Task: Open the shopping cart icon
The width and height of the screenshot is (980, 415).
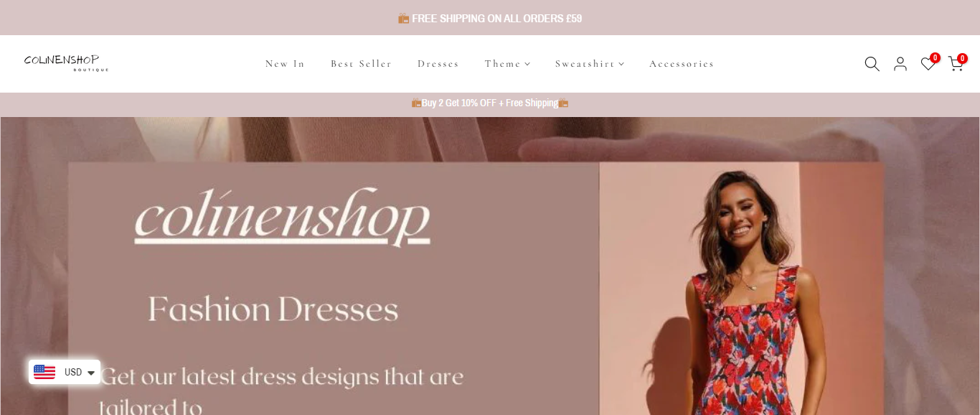Action: (x=955, y=65)
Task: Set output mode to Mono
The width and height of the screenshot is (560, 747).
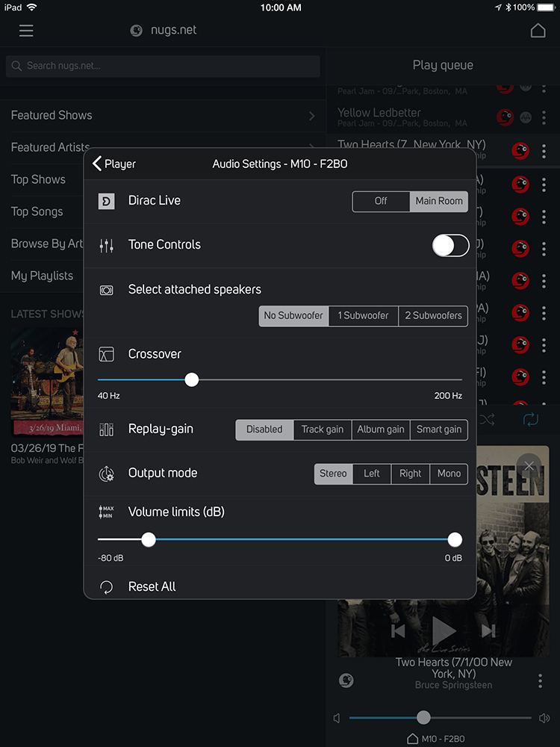Action: (x=449, y=474)
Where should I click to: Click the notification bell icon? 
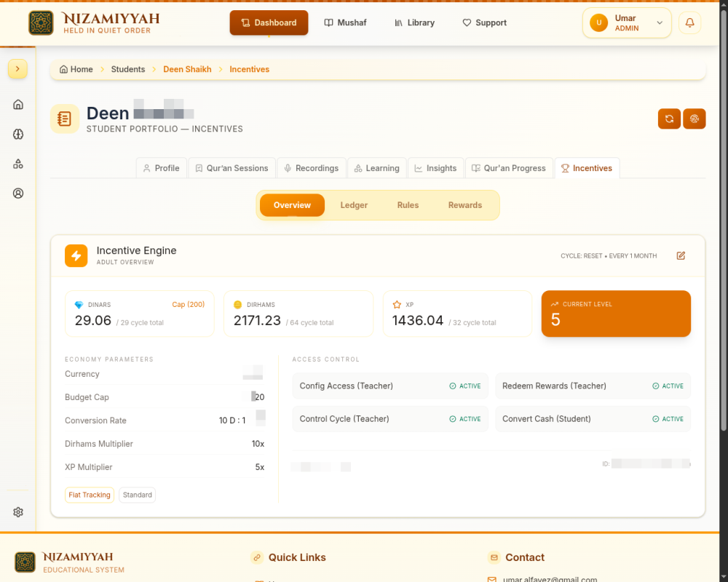[689, 23]
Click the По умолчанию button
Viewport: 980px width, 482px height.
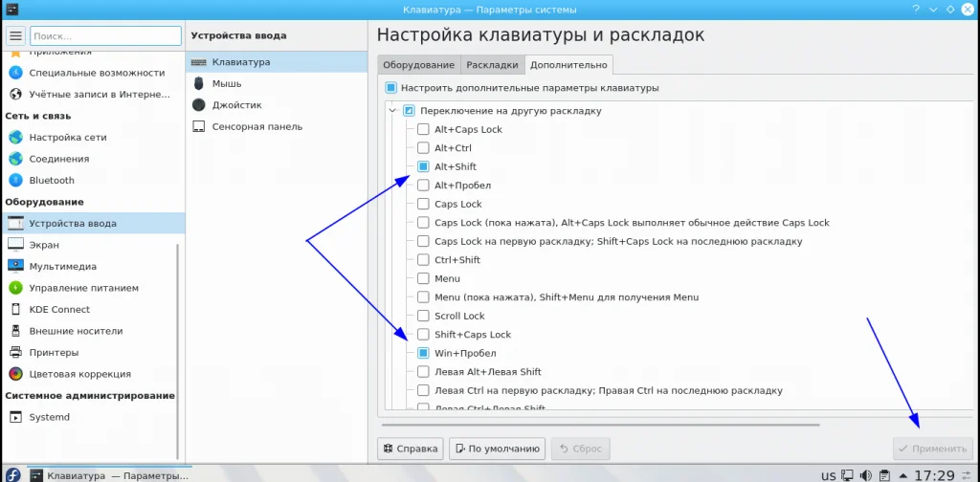[x=497, y=449]
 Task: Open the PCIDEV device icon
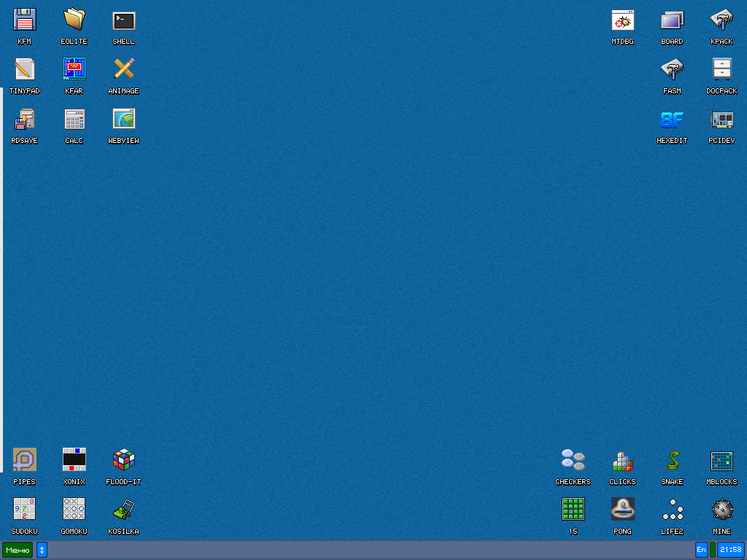[721, 120]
++++++++++
EXERCISE DESCRIPTION | Repeat all of the data above word for word, minus the pictures.

YOUR RESPONSE |
Task: Open the shopping cart icon
The width and height of the screenshot is (980, 415).
Action: (x=955, y=65)
Task: Set output mode to Mono
The width and height of the screenshot is (560, 747).
Action: (x=449, y=474)
Where should I click to: Click the notification bell icon? 
[689, 23]
Click the По умолчанию button
Viewport: 980px width, 482px height.
[x=497, y=449]
 Task: Open the PCIDEV device icon
[721, 120]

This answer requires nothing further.